┌──
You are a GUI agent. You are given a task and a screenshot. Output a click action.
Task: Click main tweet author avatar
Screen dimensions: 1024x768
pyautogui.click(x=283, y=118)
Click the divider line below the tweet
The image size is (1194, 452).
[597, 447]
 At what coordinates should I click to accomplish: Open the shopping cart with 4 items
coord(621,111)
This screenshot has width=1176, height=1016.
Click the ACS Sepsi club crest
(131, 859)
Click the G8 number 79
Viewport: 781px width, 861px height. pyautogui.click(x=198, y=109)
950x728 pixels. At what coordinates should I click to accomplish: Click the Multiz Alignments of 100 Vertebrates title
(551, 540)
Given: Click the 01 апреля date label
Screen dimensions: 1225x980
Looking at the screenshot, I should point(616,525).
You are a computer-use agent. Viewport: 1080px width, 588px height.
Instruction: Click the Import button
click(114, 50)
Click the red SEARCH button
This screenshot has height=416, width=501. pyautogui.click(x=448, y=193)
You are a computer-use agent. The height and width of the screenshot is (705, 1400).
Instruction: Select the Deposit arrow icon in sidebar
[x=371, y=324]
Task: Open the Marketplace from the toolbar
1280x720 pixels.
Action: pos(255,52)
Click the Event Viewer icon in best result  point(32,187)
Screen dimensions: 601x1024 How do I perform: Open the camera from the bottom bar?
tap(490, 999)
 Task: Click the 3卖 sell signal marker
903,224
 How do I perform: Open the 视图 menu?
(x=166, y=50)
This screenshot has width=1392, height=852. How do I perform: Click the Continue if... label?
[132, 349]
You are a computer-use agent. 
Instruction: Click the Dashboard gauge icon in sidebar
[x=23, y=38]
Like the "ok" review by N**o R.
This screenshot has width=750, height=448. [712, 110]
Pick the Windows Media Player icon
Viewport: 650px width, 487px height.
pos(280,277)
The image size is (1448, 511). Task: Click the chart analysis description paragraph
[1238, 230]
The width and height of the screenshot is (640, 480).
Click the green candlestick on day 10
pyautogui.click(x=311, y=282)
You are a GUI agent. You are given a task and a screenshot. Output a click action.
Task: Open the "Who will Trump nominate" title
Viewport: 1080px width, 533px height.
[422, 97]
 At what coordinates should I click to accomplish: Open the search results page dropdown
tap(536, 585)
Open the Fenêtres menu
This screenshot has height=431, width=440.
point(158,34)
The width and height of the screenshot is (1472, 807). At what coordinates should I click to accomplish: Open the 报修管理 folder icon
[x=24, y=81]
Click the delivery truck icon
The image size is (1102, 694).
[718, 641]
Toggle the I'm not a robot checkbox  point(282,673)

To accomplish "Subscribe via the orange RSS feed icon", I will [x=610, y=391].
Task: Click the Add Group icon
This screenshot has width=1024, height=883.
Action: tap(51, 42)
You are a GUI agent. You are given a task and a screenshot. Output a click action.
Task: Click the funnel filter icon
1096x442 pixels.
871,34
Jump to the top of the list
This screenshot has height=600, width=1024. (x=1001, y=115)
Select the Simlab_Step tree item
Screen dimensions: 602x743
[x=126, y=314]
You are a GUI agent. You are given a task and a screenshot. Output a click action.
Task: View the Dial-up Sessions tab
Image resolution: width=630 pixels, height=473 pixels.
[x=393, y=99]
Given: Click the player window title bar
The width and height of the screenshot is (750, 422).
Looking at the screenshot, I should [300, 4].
└──
TASK DIRECTIONS:
Considering only the material above, set down every line from the one with "Instruction: Click the Import button" to the one with "Click the Event", inclusive, exactly as written.

SOLUTION TO THIS PROBLEM:
Instruction: Click the Import button
click(114, 50)
Click the red SEARCH button
This screenshot has height=416, width=501. pyautogui.click(x=448, y=193)
You are a computer-use agent. The height and width of the screenshot is (705, 1400).
Instruction: Select the Deposit arrow icon in sidebar
[x=371, y=324]
Task: Open the Marketplace from the toolbar
1280x720 pixels.
Action: pos(255,52)
Click the Event Viewer icon in best result  point(32,187)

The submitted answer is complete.